Transplantation of Organs and Tissues
During the 1960’s and 70’s, corticosteroids and azathioprine were the only basis of immunosuppression therapy for organ transplantation. These mainly worked for acute rejection of the transplanted organ. In the 1980’s, cyclosporine A was introduced that substantially improved the one-year transplant survival rate. This triple immunosuppressive regimen became the standard protocol for most transplant centers in the world.
The next decade saw the addition of immunosuppression agents such as tacrolimus, mycophenolate mofetil, rapamycin, daclizumab and basiliximab.
Years later, an international clinical trial revealed that everolimus at 3 mg/day (a drug similar to rapamycin) may reduce the rate of progression of chronic rejection after lung transplantation. Everolimus is a proliferation signal inhibitor with immunosuppressive activity for bronchiolitis obliterans syndrome (BOS) occurring after lung transplantation. Researchers feel that ‘for the first time, a drug has demonstrated significant slowing of loss in lung function, suggesting that patients kept on prolonged maintenance treatment with everolimus may benefit from replacing azathioprine with everolimus 3 months after lung transplantation.’
Similarly, an FDA-approved drug for intravenous administration, ZENAPAX (daclizumab) is now used in cases of acute organ rejection in patients receiving renal transplants. It is used as part of an immunosuppressive regimen that includes cyclosporine and corticosteroids.
The latest FDA-approved drug for kidney transplant patients is Nulojix. Nulojix (belatacept), a selective T-cell costimulation blocker, prevents acute rejection in adult kidney transplant patients and can be used with other immunosuppressants, such as basiliximab and corticosteroids.
Table: Approved immunosuppressive drugs in organ transplantation
· Cyclosporine A
Anti-lymphocyte polyclonal antibodies
Anti-CD3 monoclonal antibodies
Anti-interleukin 2 receptor monoclonal antibodies
· Mycophenolate mofetil
Unfortunately, these immunosuppressive drugs have to be taken life long. However, there is a ray of hope – new studies are working on the possibility of having a transplant without resorting to lifelong immunosuppressive drugs by inducing tolerance to the organ. For example, a study from the Massachusetts General Hospital and Harvard Medical School in Boston involving five patients with end-stage kidney disease who received combined bone marrow and kidney transplants from mismatched living-related donors with the use of a ‘nonmyeloblative peri-operative regimen’ showed that it was possible for all but one patient to discontinue all immunosuppressive therapy about 9 to 14 months after the transplantation, and renal function has remained stable for 2.0 to 5.3 years since transplantation. The study was published in the New England Journal of Medicine.

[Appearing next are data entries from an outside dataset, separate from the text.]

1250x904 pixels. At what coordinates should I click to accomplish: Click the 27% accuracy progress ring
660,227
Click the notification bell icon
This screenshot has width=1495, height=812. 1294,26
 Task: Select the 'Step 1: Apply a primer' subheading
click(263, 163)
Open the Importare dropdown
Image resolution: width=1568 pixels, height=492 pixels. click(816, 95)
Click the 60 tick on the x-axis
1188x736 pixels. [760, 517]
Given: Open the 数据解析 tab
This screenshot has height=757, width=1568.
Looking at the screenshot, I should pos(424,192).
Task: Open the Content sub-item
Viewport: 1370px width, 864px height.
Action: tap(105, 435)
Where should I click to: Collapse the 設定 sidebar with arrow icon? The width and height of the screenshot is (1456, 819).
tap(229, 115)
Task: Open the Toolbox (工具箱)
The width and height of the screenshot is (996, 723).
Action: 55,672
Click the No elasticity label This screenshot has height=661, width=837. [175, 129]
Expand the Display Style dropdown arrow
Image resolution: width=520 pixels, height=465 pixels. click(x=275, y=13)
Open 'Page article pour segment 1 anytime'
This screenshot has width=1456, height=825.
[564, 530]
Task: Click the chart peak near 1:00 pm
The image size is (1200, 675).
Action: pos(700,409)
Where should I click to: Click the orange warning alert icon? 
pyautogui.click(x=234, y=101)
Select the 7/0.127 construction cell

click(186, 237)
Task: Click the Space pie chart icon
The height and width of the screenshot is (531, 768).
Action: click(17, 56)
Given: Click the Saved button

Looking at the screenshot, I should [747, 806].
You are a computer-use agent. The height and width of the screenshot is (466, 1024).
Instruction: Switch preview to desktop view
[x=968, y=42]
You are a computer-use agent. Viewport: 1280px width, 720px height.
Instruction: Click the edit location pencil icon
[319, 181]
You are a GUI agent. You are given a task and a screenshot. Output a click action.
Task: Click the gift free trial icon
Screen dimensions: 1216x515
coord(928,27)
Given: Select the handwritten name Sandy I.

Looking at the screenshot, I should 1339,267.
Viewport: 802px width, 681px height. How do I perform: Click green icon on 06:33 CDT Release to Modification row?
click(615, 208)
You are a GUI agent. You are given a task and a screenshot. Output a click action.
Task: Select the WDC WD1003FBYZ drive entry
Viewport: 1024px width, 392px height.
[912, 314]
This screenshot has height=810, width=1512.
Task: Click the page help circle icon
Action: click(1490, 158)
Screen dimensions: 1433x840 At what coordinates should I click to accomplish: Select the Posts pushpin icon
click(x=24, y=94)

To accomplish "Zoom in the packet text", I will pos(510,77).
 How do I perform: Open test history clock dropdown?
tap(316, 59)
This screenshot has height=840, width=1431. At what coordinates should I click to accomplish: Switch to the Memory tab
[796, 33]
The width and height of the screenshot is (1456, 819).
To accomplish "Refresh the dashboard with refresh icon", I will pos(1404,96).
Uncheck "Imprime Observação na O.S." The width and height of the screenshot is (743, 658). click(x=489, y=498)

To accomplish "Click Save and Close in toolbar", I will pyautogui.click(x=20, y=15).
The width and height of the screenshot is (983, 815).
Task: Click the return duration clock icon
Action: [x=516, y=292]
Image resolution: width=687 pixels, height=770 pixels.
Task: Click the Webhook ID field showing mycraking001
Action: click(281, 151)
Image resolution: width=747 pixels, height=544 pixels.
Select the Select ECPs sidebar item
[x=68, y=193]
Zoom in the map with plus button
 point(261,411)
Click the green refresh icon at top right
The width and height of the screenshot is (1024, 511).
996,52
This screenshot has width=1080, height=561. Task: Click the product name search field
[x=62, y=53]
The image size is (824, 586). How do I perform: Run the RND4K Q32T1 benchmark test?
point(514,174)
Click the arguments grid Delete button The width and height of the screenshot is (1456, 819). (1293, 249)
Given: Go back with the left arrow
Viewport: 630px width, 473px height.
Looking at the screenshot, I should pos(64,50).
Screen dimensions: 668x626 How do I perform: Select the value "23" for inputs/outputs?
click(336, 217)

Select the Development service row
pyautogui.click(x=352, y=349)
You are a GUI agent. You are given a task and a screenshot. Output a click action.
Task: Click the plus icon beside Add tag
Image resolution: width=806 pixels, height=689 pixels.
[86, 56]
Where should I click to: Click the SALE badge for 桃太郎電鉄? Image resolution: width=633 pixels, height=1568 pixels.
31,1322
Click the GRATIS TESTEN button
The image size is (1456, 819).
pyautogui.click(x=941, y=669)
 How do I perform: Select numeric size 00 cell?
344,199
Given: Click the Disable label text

Then again, E K Geissler and H J Schlitt in their study titled ‘Immunosuppression for liver transplantation,’ and published in the journal Gut, reiterated the need for clear understanding of the positives and negatives of each immunosuppressive agent available so that ‘an optimal balance of efficacy with side effects for each individual’ could be found. For example, they said, clinical observations indicated that ‘liver transplants tend to be relatively resistant to rejection compared to other organs such as kidney and heart and therefore less pharmacological immunosuppression is generally required.’
All said and done, the search for ideal immunosuppressive drugs for transplant rejections still continues.